Reproduce the rows verbatim from the start through the line containing "Looking at the image, I should click on (275, 114).", both ends included, but omit the pictures.

Top of Information given

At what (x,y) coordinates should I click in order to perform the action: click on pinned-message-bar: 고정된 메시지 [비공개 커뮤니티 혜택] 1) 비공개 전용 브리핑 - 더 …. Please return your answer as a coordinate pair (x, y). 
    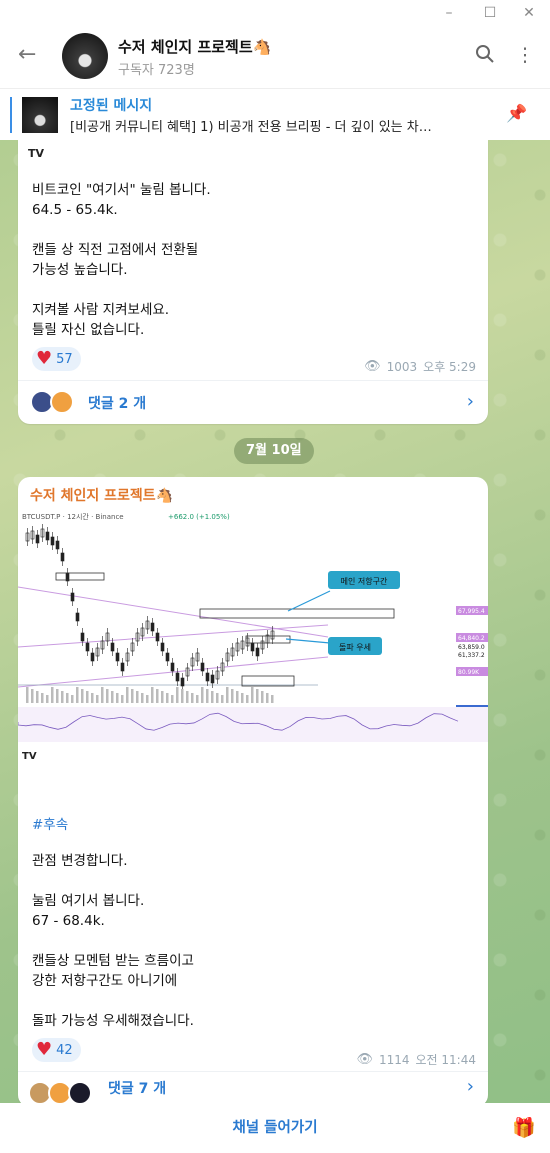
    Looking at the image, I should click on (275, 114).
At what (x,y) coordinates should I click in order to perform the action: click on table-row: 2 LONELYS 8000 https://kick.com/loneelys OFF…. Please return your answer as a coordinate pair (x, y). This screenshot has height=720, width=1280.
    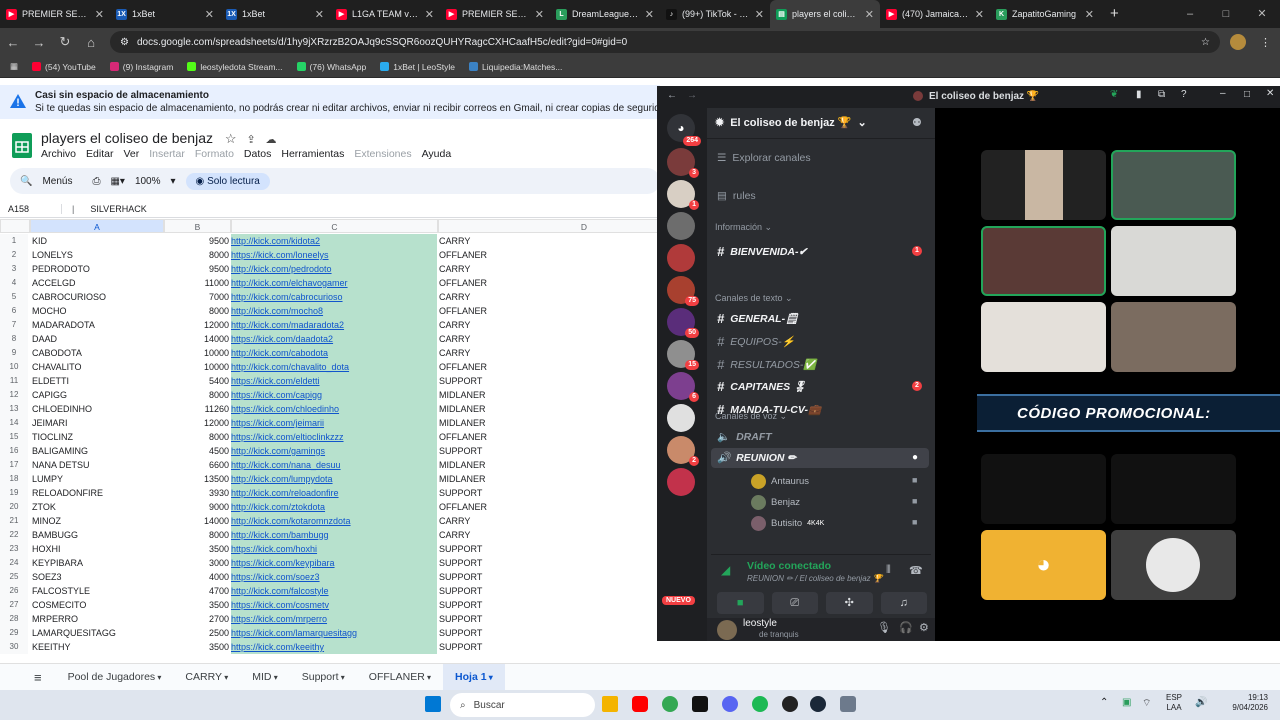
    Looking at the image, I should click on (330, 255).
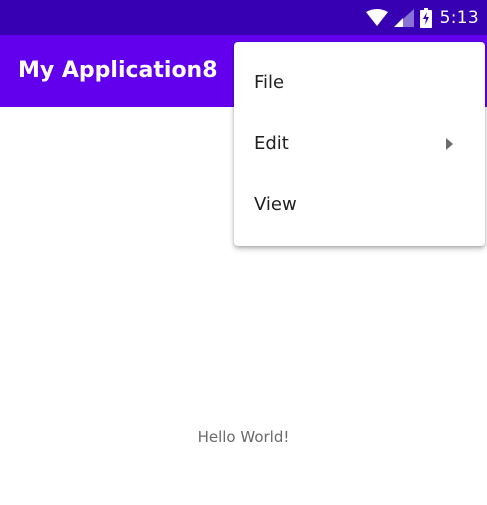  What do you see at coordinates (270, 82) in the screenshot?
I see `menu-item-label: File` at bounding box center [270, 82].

Bottom of Information given

Solution to the exercise:
At what (x,y) coordinates should I click in order to perform the action: click on pinned-message-bar: 고정된 메시지 [비공개 커뮤니티 혜택] 1) 비공개 전용 브리핑 - 더 …. Please return your answer as a coordinate pair (x, y). 
    Looking at the image, I should click on (275, 114).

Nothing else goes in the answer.